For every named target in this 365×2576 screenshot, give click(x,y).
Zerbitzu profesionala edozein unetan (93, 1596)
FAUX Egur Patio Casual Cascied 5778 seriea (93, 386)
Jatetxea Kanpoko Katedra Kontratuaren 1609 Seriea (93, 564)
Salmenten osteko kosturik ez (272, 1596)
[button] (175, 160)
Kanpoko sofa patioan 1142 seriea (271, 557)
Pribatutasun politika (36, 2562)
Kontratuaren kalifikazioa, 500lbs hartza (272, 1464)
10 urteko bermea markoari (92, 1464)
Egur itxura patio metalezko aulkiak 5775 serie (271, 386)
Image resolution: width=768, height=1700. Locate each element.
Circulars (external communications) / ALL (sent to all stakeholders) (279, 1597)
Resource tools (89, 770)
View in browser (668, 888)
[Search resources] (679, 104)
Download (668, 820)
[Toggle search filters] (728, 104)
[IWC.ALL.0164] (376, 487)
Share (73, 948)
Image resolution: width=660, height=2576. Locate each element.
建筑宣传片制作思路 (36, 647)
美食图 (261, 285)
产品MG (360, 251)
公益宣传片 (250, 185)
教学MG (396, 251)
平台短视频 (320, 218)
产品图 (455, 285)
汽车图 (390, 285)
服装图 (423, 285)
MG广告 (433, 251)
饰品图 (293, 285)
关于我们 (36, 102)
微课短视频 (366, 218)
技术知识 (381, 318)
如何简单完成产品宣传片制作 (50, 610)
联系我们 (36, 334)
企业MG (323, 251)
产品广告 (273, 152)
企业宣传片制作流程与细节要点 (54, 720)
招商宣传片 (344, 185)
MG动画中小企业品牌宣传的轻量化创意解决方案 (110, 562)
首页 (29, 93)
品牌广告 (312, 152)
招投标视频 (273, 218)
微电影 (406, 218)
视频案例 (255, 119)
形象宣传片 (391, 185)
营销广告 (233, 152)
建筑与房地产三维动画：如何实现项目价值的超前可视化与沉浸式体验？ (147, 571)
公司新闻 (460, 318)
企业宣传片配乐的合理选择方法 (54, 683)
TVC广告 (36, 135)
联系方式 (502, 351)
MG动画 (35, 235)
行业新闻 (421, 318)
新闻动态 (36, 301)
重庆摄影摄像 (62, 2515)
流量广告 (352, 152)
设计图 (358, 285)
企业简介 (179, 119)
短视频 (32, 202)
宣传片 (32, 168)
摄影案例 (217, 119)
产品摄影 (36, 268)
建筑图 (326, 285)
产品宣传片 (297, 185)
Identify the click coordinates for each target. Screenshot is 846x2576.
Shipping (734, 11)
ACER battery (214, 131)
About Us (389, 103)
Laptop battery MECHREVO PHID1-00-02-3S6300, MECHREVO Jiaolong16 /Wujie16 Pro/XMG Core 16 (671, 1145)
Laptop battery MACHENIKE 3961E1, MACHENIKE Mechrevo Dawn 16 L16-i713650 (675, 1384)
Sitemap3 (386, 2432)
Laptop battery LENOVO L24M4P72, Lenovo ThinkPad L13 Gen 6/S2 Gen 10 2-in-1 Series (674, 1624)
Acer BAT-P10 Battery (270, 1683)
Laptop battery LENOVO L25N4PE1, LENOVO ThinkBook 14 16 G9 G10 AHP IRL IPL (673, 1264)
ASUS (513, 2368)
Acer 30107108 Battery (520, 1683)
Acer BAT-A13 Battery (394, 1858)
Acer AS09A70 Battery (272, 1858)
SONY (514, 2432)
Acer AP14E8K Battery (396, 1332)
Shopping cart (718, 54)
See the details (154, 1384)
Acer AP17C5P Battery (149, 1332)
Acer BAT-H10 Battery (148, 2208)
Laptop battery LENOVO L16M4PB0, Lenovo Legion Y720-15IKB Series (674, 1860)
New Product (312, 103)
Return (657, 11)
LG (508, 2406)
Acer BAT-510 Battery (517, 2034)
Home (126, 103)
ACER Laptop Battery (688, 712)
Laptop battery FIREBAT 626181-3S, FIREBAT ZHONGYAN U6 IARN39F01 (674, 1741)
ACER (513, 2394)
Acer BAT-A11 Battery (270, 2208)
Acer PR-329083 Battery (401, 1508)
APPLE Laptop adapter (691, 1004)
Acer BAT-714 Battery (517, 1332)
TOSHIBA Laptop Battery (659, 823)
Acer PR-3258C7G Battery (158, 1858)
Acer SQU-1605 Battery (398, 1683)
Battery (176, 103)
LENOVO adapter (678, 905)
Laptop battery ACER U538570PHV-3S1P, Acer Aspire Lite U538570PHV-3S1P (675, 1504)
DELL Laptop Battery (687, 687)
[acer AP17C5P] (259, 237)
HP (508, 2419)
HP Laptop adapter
○ ○ ○ ○
**TASK DIRECTIONS**
The word "adapter" is the filter: copy every line of the listing above that contains it.

**FINISHED TASK**
APPLE Laptop adapter (691, 1004)
LENOVO adapter (678, 905)
HP Laptop adapter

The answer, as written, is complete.